Transcribe, word for word and without additions, each line below from the one containing "For every named" through the one containing "REAattendance@readingedgeacademy.org (274, 946)", both ends included.

## Entries provided
*** Begin section ***

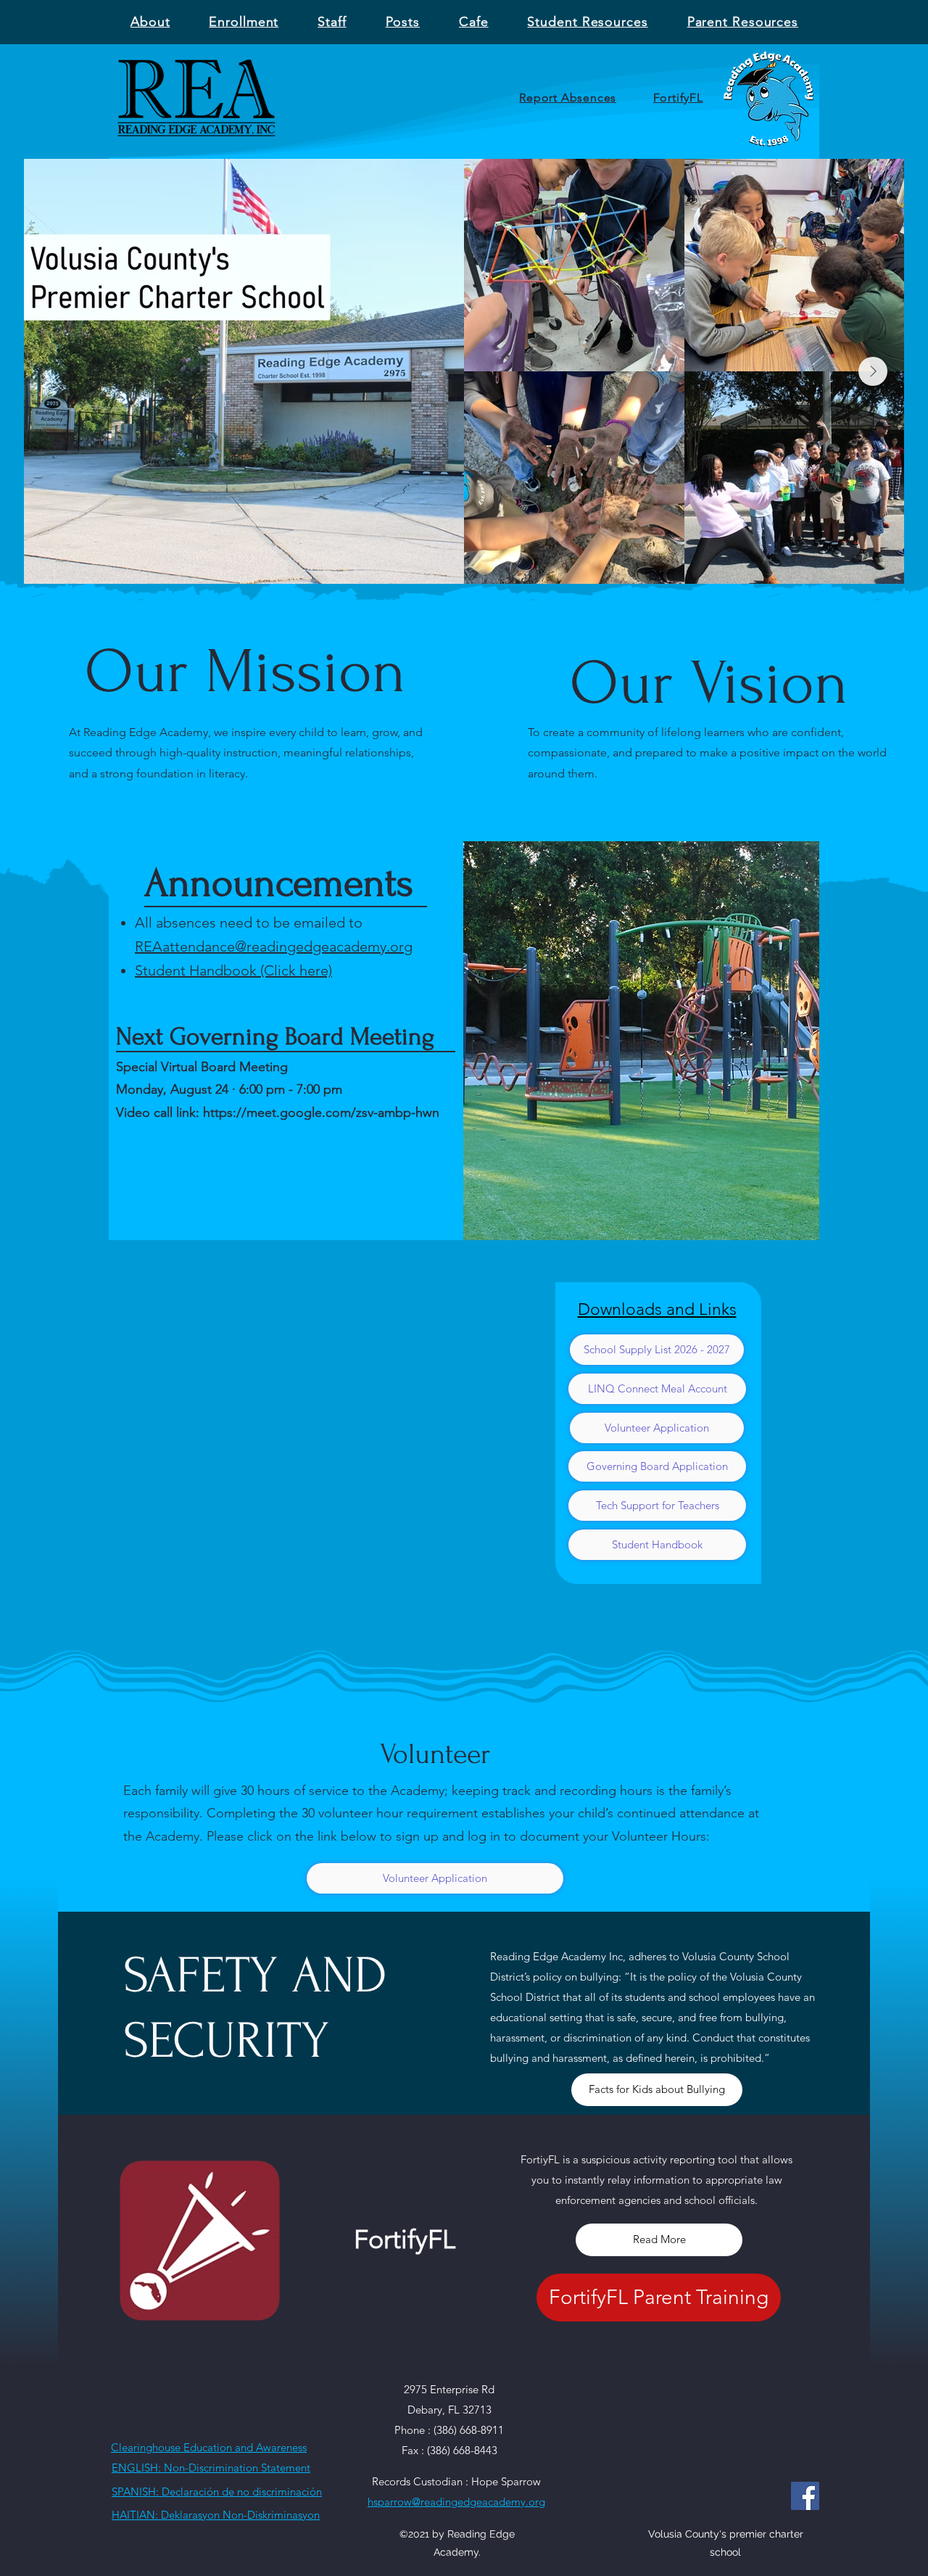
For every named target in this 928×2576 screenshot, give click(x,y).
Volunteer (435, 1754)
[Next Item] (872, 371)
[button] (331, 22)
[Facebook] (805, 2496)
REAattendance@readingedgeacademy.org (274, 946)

*** End section ***
*** Begin section ***

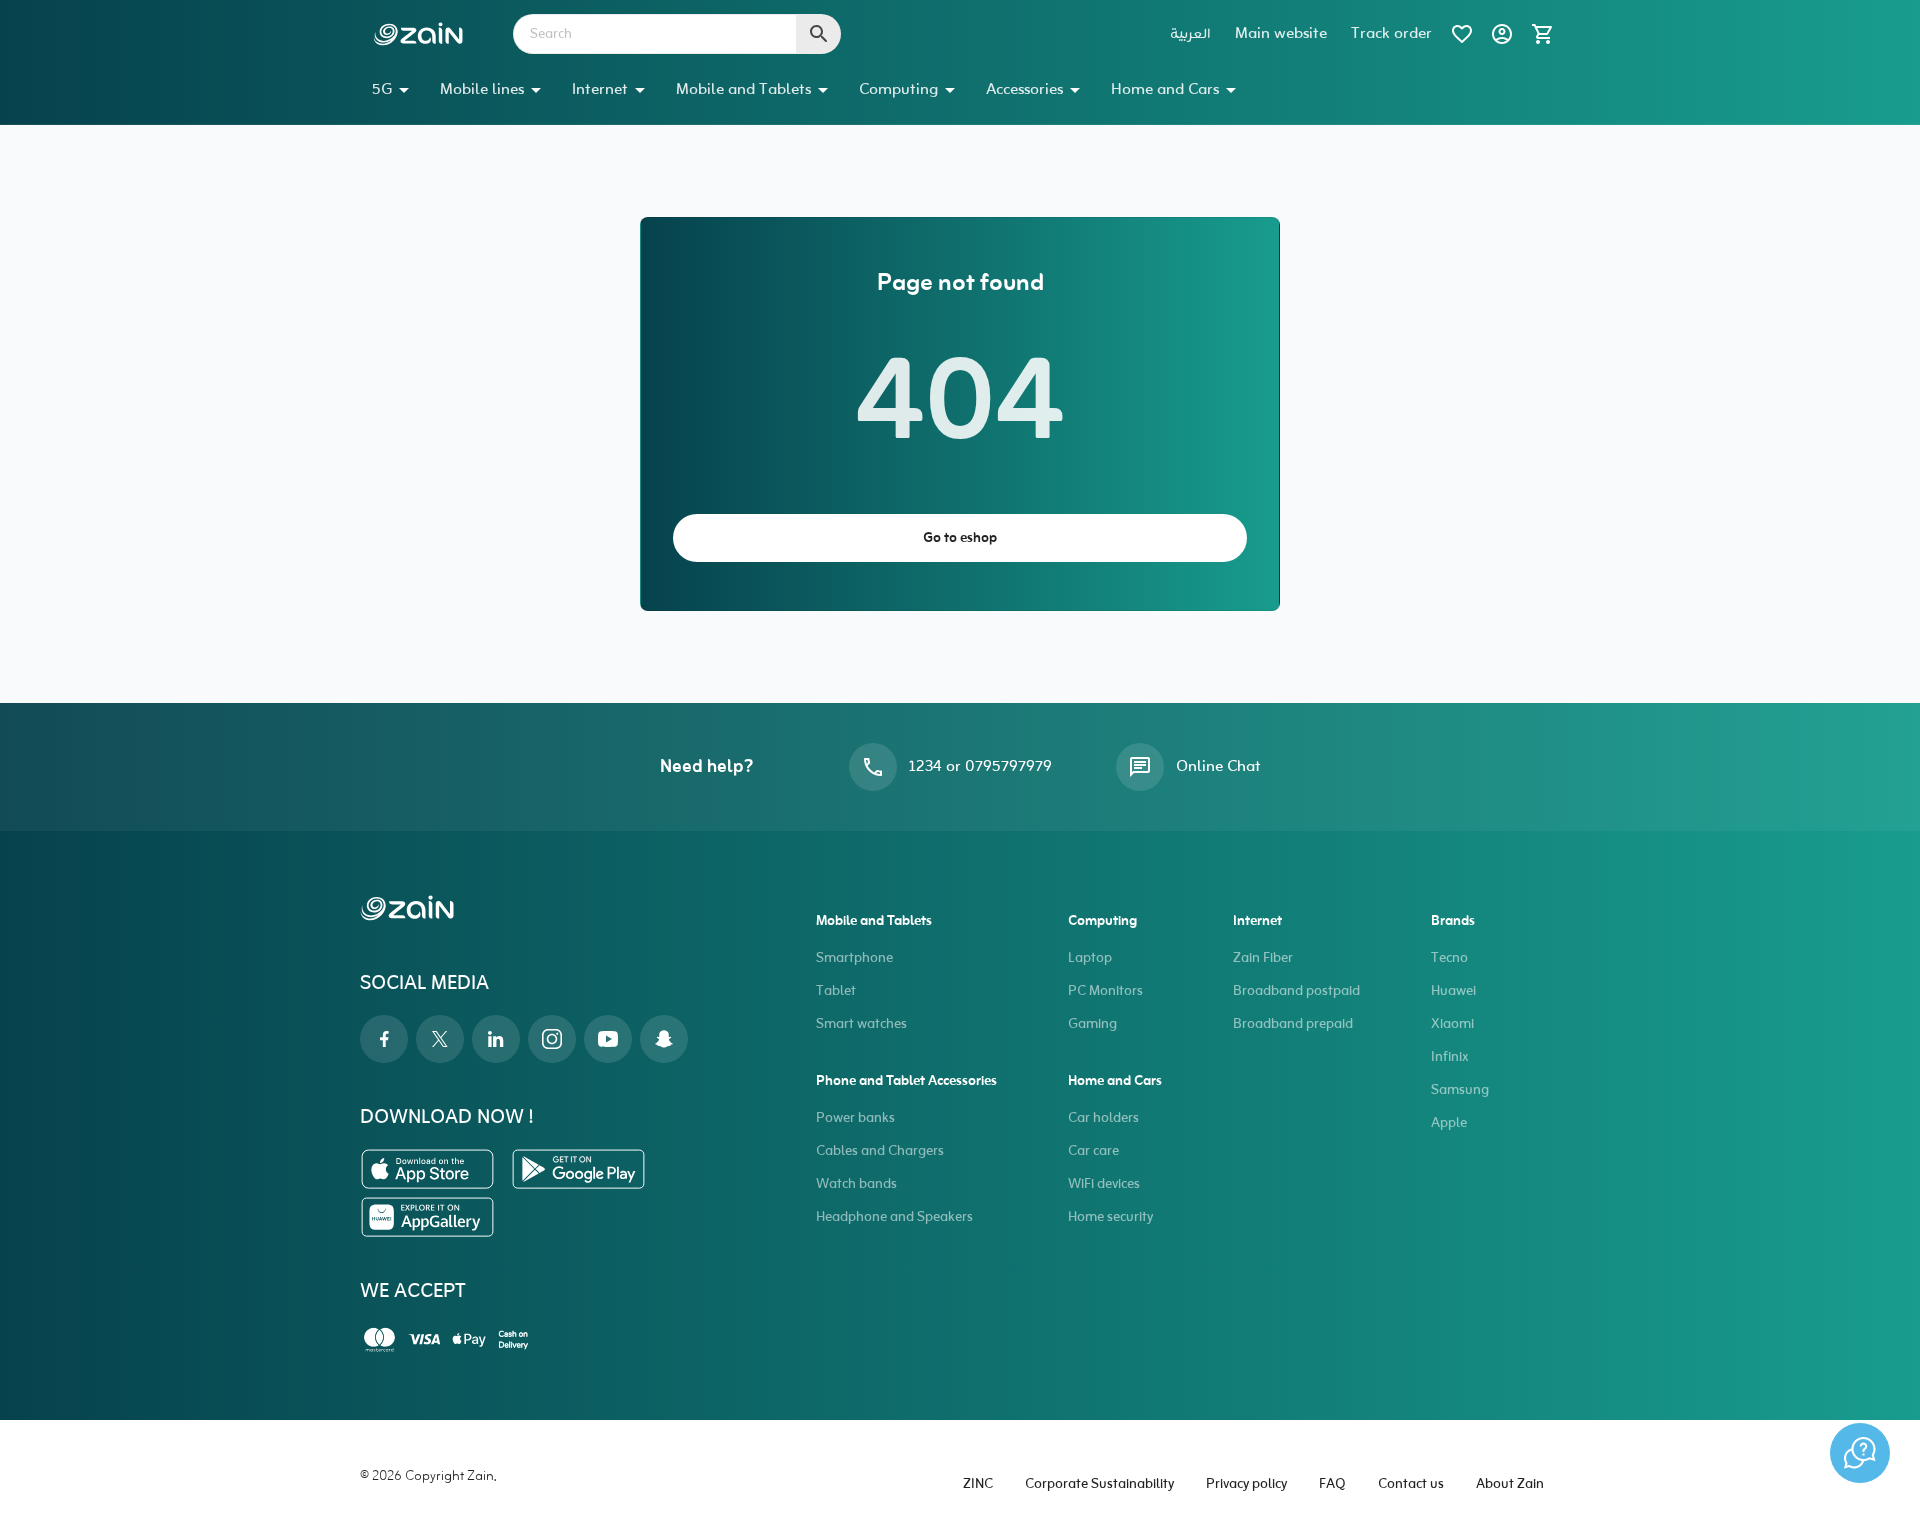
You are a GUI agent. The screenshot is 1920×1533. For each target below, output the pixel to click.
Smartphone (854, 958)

*** End section ***

## Response for this exercise
For every named target in this 928×2576 screenshot, give click(x,y).
Volunteer (435, 1754)
[Next Item] (872, 371)
[button] (331, 22)
[Facebook] (805, 2496)
REAattendance@readingedgeacademy.org (274, 946)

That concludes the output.